Saturday, 14 May 2011

Why run?

I really want to tell you about a run I had a few days ago.  As our computer has been on the blink, I've not had much of a chance.  So now, here goes.

On Tuesday I had a tricky meeting at work.  There's nothing particularly unusual in that, quite common for me in and around the Ministry of Justice.  Don't get me wrong, tricky meetings are engaging and feisty sometimes and definitely worthwhile.  This meeting however took an unexpected turn which made me think the direction of my (ever changing) job might take - a direction I'm not happy about, perhaps a bit of a put down.

Back home, I felt exhausted through replaying the discussion in my mind.  Went to bed at the usual time and fell asleep almost instantly as I normally do.  Next I knew was waking up at 4am feeling really worried, hot and very bothered.  I got up, quietly, made a mug of tea, went to the loo, decided to go for a run.  It was the only thing to do.

As normal the first mile was hard.  Hard because it is slightly uphill and I'm still stiff.  After 8-10 minutes I'm at the top of a short but very steep hill and leaving all the houses and cars behind me.  It was then I decided a longer run was needed but also knew I'd ache afterwards.  It would be worth it.  If clearing my mind is achieved, achy legs is a fair price.

The run was hilly and I had a gentle pace for the most part.  My spirits were lifted on seeing a young deer, long before it saw me but then bolted into the undergrowth.  Shortly afterwards a fox who was not bothered by me being quite close.  The sun was low and soft.  The colours of the countryside were muted and blended well with each other.  I ran for about an hour and I was really starting to enjoy it, although getting a little tired.  I mentally worked out a route to get me home in another 30 minutes.  Just right, the run would probably be about 10 miles in all.

This now is the important bit.  I was mulling over the problem, not sure how to react and deal with it.  Gradually it became clearer and clearer as the miles ticked by. I began to realise what I should do and how to go about it.  After a couple more miles my confidence was lifted and feelings of complete assurance buzzed through my thoughts.  I smiled to myself, I knew how to handle it.  I was on the home leg now, going down the steep hill and just a few minutes from home.  The last 100 meters turned into a sort of sprint (well, as best I could do) as I wanted to feel that runner's high well and truly and I certainly did!

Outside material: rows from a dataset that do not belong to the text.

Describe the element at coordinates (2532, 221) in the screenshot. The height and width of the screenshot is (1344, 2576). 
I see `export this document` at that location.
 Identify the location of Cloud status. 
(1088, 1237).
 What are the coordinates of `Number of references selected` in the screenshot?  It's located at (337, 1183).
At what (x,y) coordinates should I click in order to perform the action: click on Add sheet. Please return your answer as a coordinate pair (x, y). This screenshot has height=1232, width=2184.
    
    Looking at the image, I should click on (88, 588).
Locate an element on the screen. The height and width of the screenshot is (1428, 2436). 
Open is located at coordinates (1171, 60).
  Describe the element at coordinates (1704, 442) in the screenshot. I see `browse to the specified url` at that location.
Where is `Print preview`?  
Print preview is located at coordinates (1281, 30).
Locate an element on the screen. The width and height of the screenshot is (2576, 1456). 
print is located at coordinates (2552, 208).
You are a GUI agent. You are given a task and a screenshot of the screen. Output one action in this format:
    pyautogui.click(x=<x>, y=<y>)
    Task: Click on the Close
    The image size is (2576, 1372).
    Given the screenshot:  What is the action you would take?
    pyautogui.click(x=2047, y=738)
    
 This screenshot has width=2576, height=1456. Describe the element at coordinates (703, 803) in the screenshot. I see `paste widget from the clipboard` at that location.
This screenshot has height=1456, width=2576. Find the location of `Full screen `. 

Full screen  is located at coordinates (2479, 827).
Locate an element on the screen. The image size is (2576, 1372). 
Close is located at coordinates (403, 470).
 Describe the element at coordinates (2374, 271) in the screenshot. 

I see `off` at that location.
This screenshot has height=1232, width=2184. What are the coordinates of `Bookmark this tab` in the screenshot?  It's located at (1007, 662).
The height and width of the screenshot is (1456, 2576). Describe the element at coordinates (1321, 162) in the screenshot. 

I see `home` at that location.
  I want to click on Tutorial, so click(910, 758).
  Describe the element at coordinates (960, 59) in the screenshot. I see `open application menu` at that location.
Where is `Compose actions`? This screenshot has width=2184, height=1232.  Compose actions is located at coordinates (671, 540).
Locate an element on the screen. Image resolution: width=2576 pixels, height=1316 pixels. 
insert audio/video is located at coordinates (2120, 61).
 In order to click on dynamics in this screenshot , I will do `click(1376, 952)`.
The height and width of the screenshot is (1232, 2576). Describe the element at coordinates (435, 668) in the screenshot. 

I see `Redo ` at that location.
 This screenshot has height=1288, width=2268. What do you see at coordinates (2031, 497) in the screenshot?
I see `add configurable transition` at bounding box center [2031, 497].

I thank the Lord for the issue, the problem and praise for the way that I've been able to deal with it.

The rest of the day was fine.  Although I wasn't away from my office (often a reason to cycle) I decided to drive to work and allow my achy legs to recover.  It's a few months since I last ran about 10 miles and I thoroughly enjoyed it.

Finally to anyone dealing with a stressful, difficult situation or where you're fraught with worry, I can testify to the wonders of running.  You could feel on top of the world, totally free and able to see things completely differently.  From my own experience, I whole heartedly recommend running for physical and mental well being - my only regret is leaving it until my late 40's to find this out.  All that, combined with faith, is the answer for me.